- [To do]: Please retype the entries below exactly, only from their first line through the line containing "851x503 pixels.", leaving every picture out.

[Collected data entries]
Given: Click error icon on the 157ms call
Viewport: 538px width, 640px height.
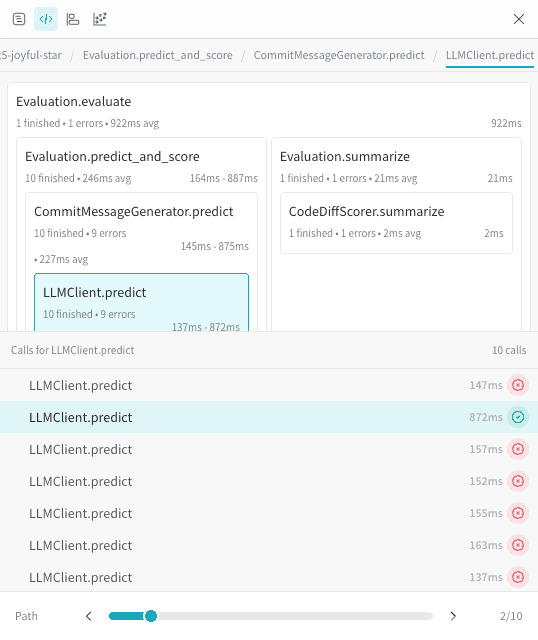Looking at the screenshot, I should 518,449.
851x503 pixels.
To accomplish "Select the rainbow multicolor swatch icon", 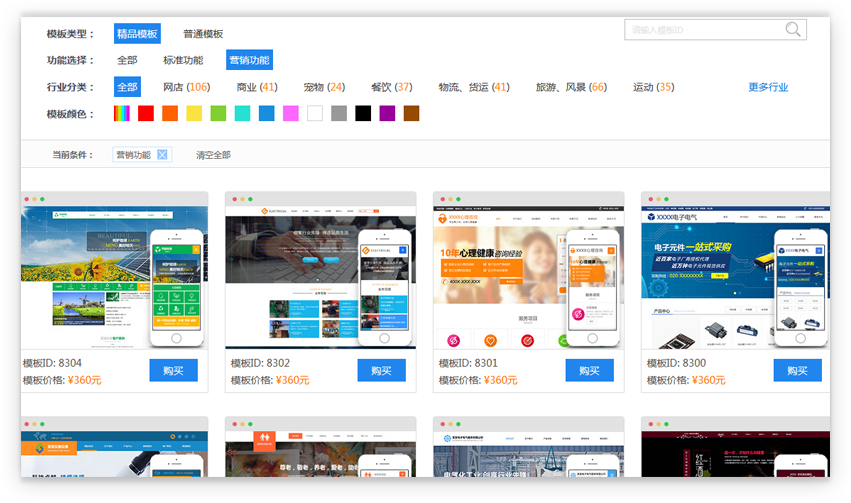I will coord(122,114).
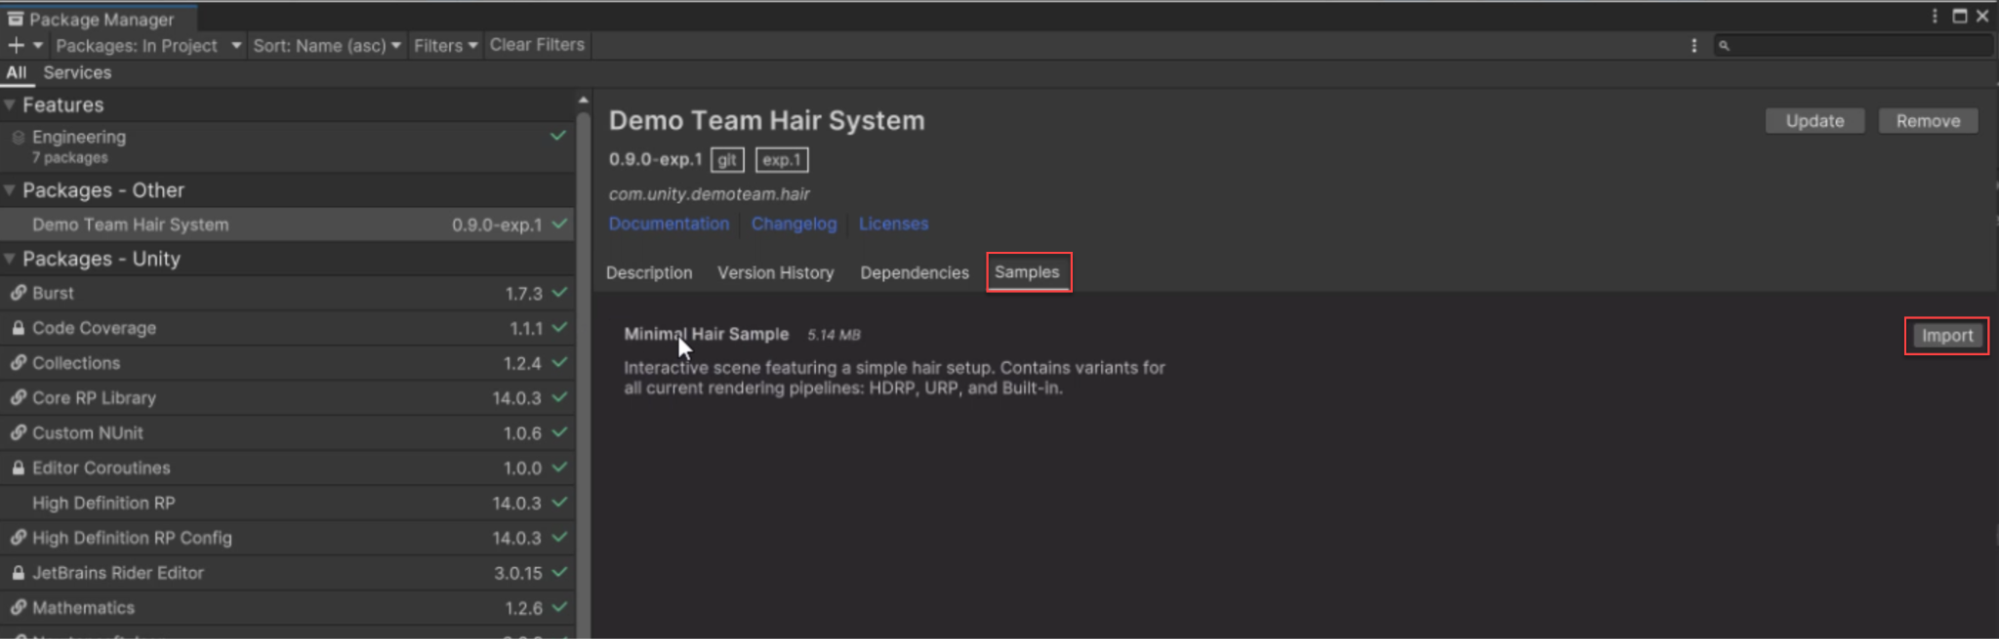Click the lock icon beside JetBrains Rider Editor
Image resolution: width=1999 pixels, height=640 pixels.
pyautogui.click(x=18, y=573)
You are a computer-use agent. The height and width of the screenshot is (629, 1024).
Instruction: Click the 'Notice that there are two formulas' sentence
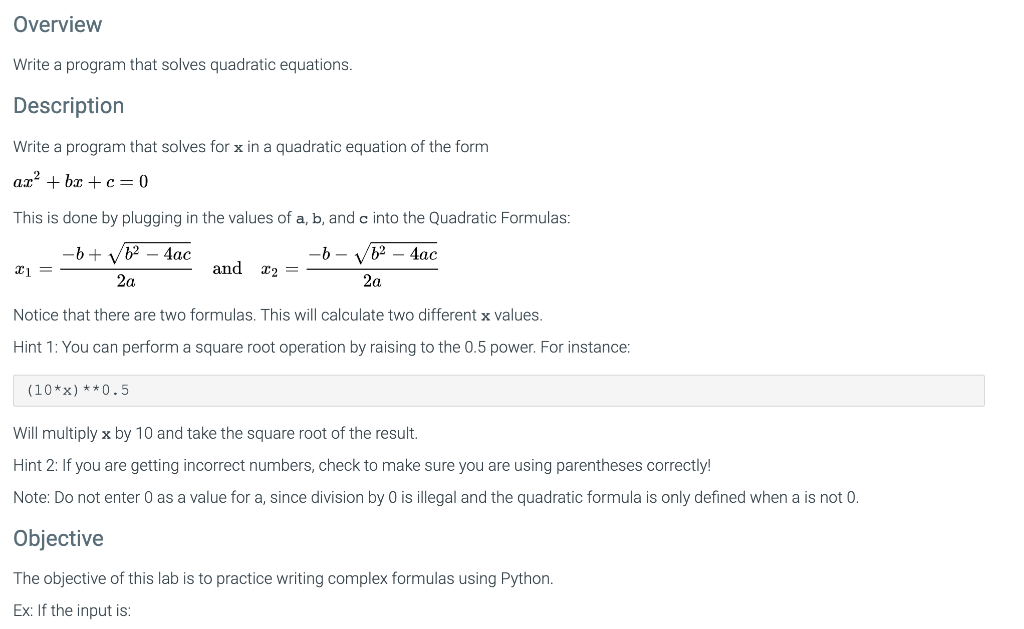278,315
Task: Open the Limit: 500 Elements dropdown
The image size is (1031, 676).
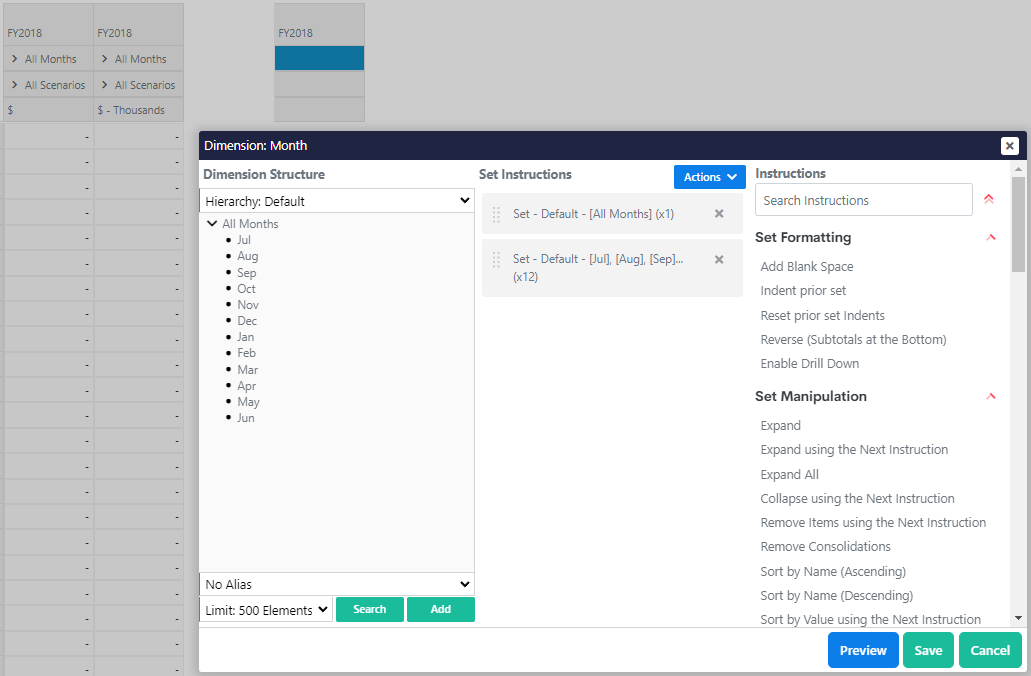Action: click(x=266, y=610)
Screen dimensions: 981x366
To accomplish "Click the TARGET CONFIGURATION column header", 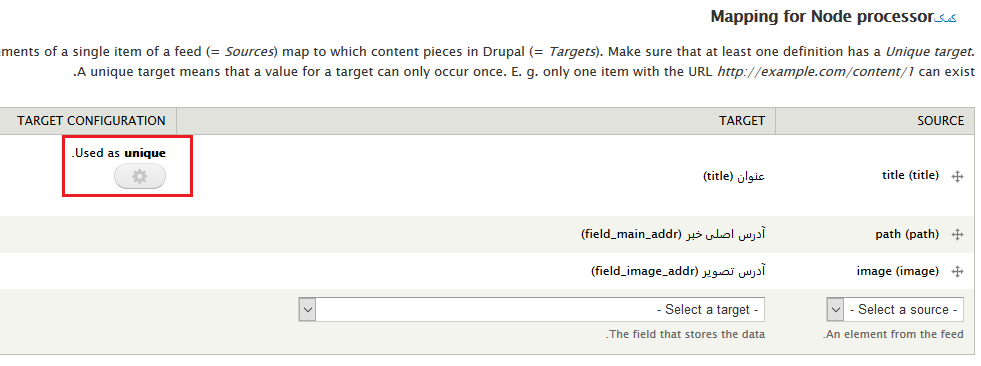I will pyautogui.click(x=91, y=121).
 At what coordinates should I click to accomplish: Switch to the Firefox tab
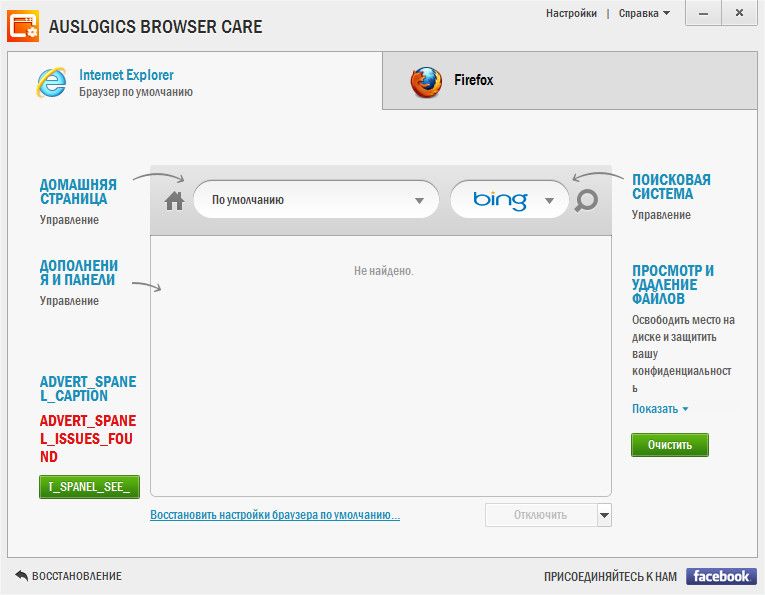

- [Problem solution]:
Given: Click error icon on the 157ms call
Viewport: 538px width, 640px height.
Looking at the screenshot, I should 518,449.
851x503 pixels.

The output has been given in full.